There is enduring utility in maintaining the FPDAs; they provide an excellent forum for multilateral security engagement that can help bolster regional security and stability. Australian Defence Force personnel gain considerable benefit from training opportunities in Malaysia and Singapore and all participants benefit from the networking opportunities and the cross-cultural exposure which helps build mutual understanding and enhances the regional security ‘fabric’. Malaysia and Singapore also benefit from having a venue for collaboration that involves other trusted Commonwealth partners including Australia and New Zealand.

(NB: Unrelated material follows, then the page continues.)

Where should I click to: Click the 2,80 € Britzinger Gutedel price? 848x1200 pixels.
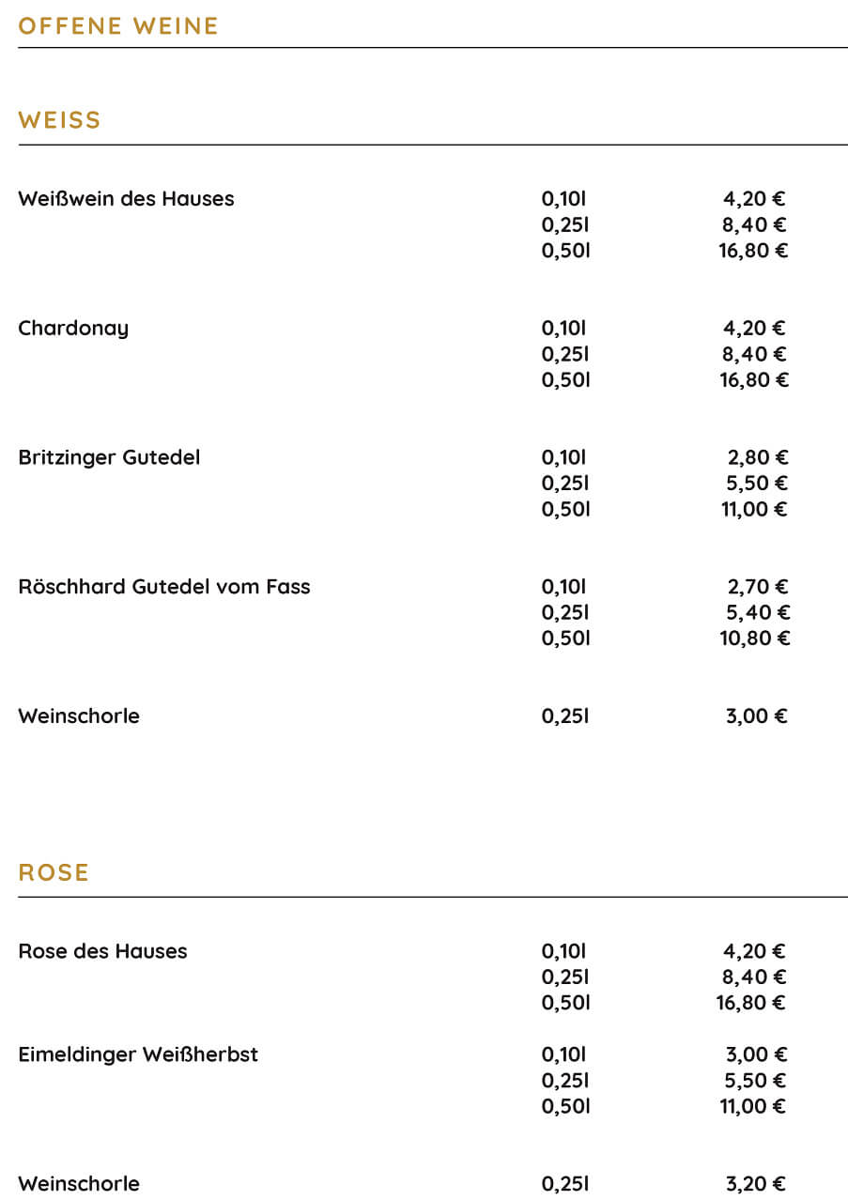[758, 458]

Australia certainly has a range of mutual security concerns affecting Malaysia, Singapore and Indonesia as well as New Zealand — and these mutual concerns point to the utility of formulating an arrangement that encourages a shared approach to them being addressed.
As the countries of Southeast Asia think about security cooperation down the road, Indonesia will be key. So far Australia has had to maintain separate lines of engagement with Indonesia and with the FPDA countries as these arrangements invoke a history that is distasteful to Indonesia.

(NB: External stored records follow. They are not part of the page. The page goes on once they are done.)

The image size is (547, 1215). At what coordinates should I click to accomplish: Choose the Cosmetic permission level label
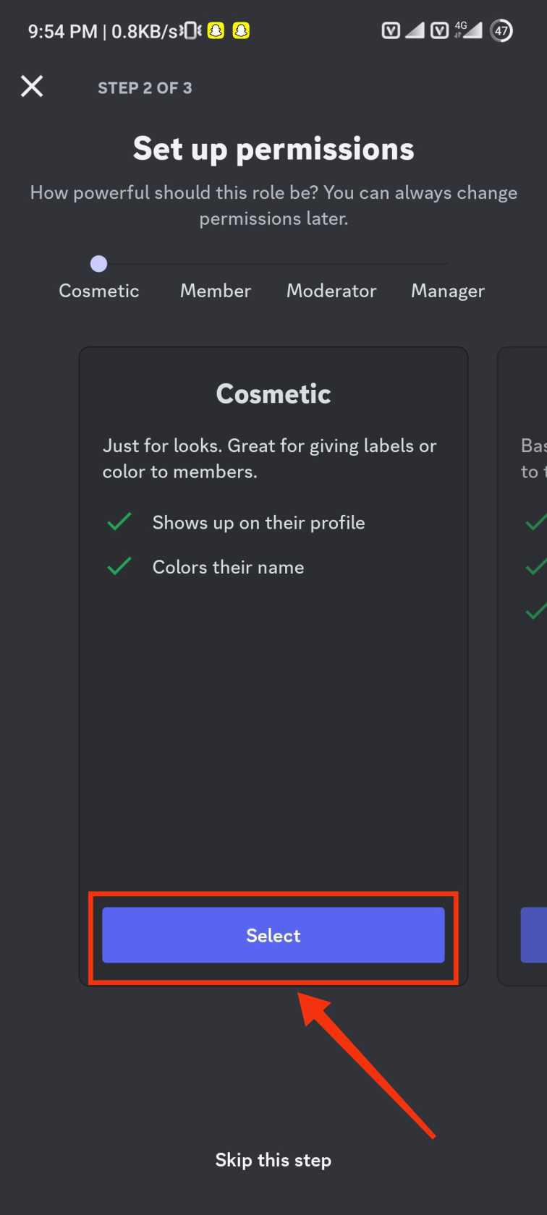99,291
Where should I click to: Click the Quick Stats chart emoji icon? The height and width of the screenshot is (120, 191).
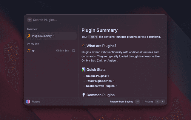coord(84,70)
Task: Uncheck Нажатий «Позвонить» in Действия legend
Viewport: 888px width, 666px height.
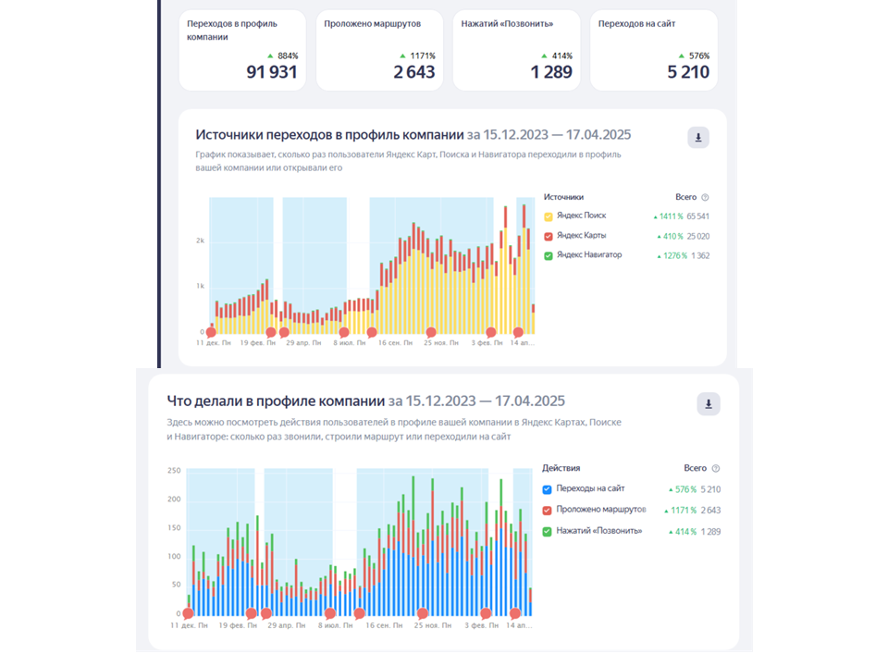Action: point(547,531)
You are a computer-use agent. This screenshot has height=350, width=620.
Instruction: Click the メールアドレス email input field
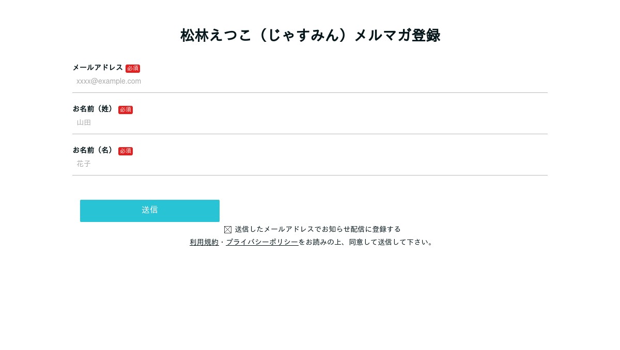310,82
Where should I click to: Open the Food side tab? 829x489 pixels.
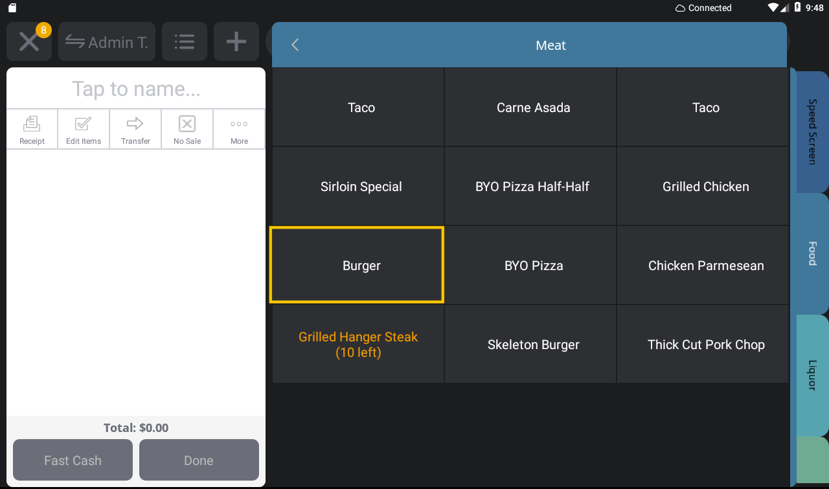812,253
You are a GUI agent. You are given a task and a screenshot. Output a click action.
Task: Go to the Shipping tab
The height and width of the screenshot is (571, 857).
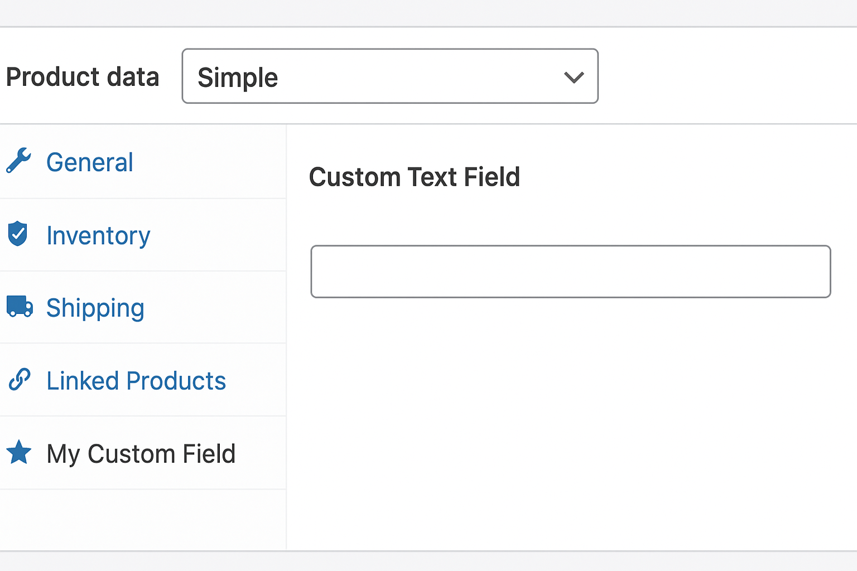point(95,308)
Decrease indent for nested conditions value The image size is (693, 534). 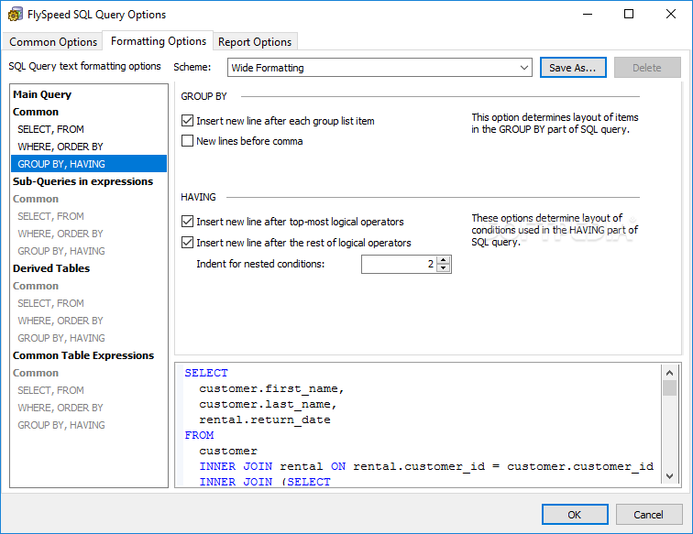[x=444, y=268]
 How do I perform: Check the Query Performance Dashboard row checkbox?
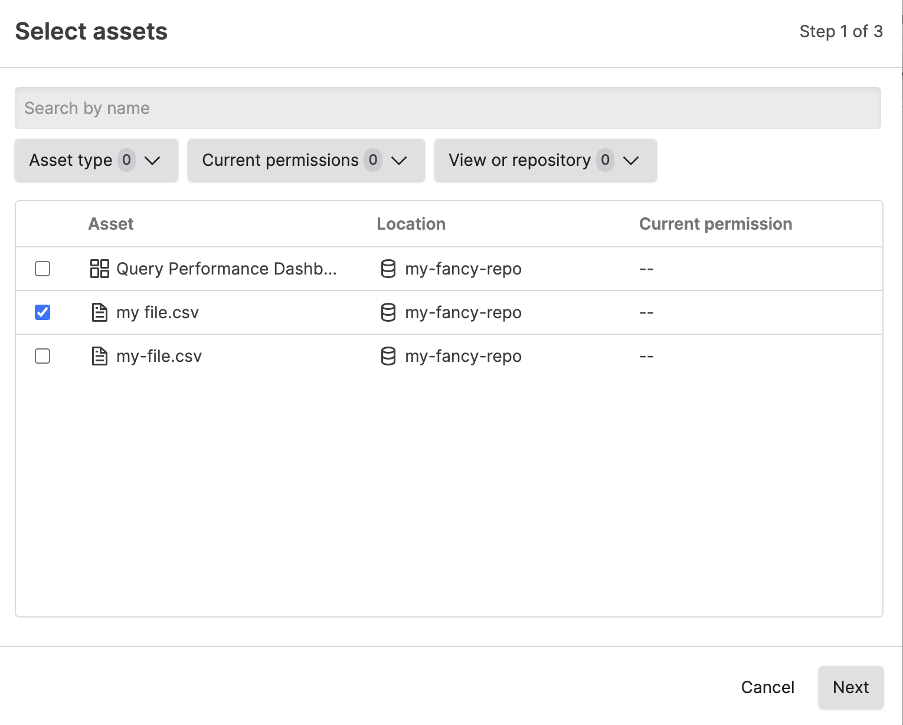(x=42, y=269)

Given Indonesia’s concerns for its status, its history and also its attachment to the notion of being non-aligned, the FPDA cannot form the basis for an expanded network including Australia and Indonesia. Indonesia also has a legitimate aversion to formal defence ties. But while the FPDA may not be directly adaptable (colonial linkages too obvious, and its anti-Indonesian character too clearly remembered), Malaysia, Singapore and Indonesia may wish to consider the utility of a broader arrangement with Australia and New Zealand.
From Australia’s perspective, there is a growing need to work with Indonesia, Australia’s most important neighbouring security partner, to formulate a new arrangement to address concerns more comprehensively, enabling the coordination of efforts with those undertaken alongside Malaysia and Singapore as well. Beyond the bilateral Lombok Treaty and the multilateral FPDA, however, there appears to be a need for another sub-regional geographic grouping to facilitate archipelagic security cooperation. One way to facilitate the desired cooperation across the countries belonging to or linked to the archipelago is to formulate a security arrangement, or security cooperation forum, which includes not just Australia and Indonesia, but Malaysia, Singapore and New Zealand as well other neighbours that might be interested in joining.

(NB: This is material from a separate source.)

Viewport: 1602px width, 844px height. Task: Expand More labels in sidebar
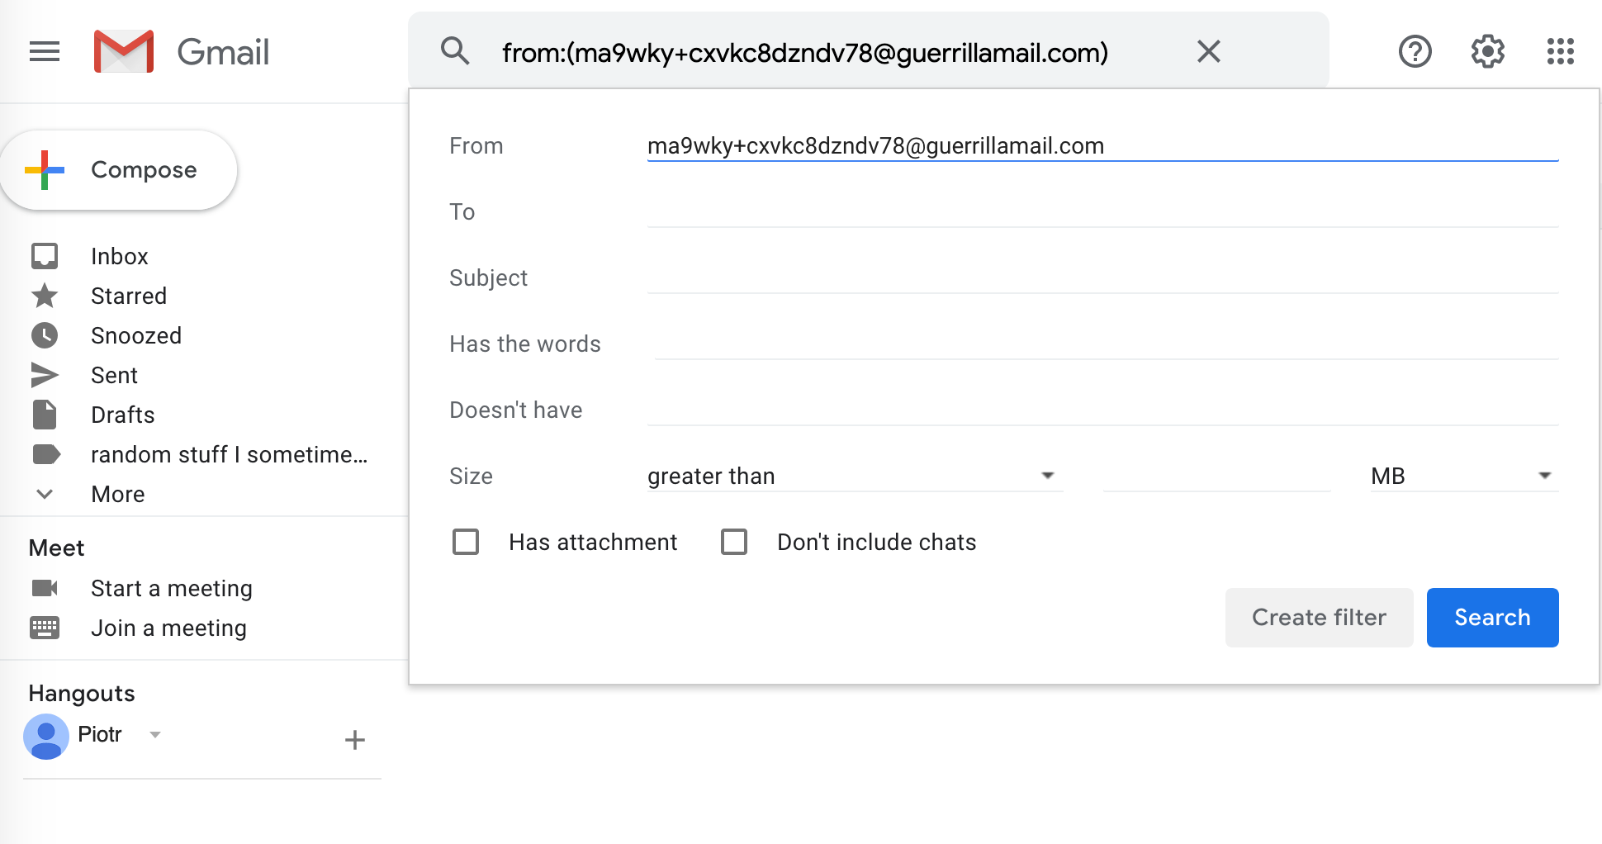[x=117, y=494]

Manis is the Indonesian word for sweet. It also could be an acronym for several of the key archipelagic security partners — Malaysia, Australia, New Zealand, Indonesia and Singapore. A MANIS Regional Security Cooperation Forum, for instance, would not need to make redundant the FPDA or the Lombok Treaty. Instead it could have overlapping areas of interest and engagement that capitalise on the investment Australia and others have made in Indonesia, Malaysia and Singapore. There would be scope for other ASEAN countries and Timor Leste to participate as well, recognising that participation would have to be open-ended. Such a forum may offer an acceptable way through for Australia and Indonesia to reach beyond the bilateral arrangements to a multilateral regional security forum that assists in harmoniously managing the security challenges of today and into the future.
As the Abbott government seeks to place an emphasis on ‘more Jakarta and less Geneva’, there is scope for Australia to approach its important neighbours to explore such a proposal. With a growing range of security matters of mutual concern and the inability of other regional forums to address security concerns in a timely and concrete manner, Australia should seek to engage Indonesia as well as Malaysia and Singapore on this concept. Australia could invite them and other interested regional security partners to consider joining hands to develop and implement this proposal for the mutual benefit of all concerned.
John Blaxland is Senior Fellow at the Strategic and Defence Studies Centre, the Australian National University.